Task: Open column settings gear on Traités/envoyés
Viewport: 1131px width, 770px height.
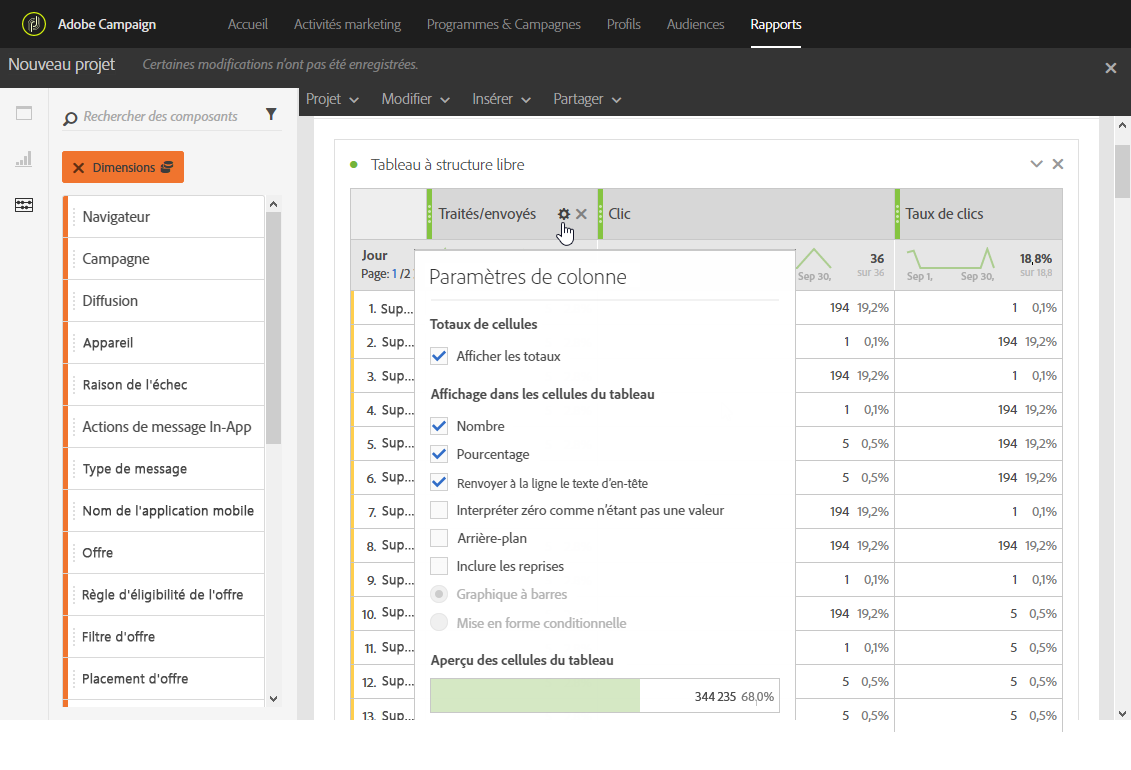Action: (x=564, y=214)
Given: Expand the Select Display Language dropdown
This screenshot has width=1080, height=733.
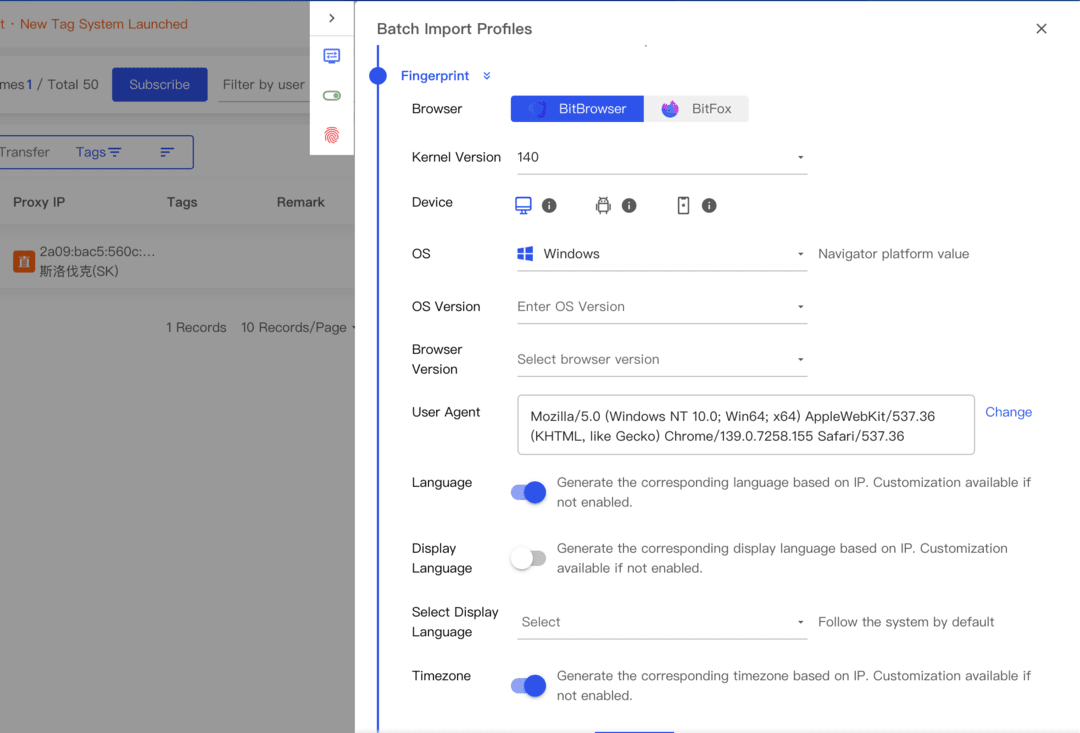Looking at the screenshot, I should pyautogui.click(x=800, y=621).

Task item =
Copy every line of the data word for word, omitting the images.

Solved problem =
Task: Open column settings gear on Traités/envoyés
Viewport: 1131px width, 770px height.
Action: (x=564, y=214)
Given: Expand the Select Display Language dropdown
This screenshot has width=1080, height=733.
Looking at the screenshot, I should pyautogui.click(x=800, y=621).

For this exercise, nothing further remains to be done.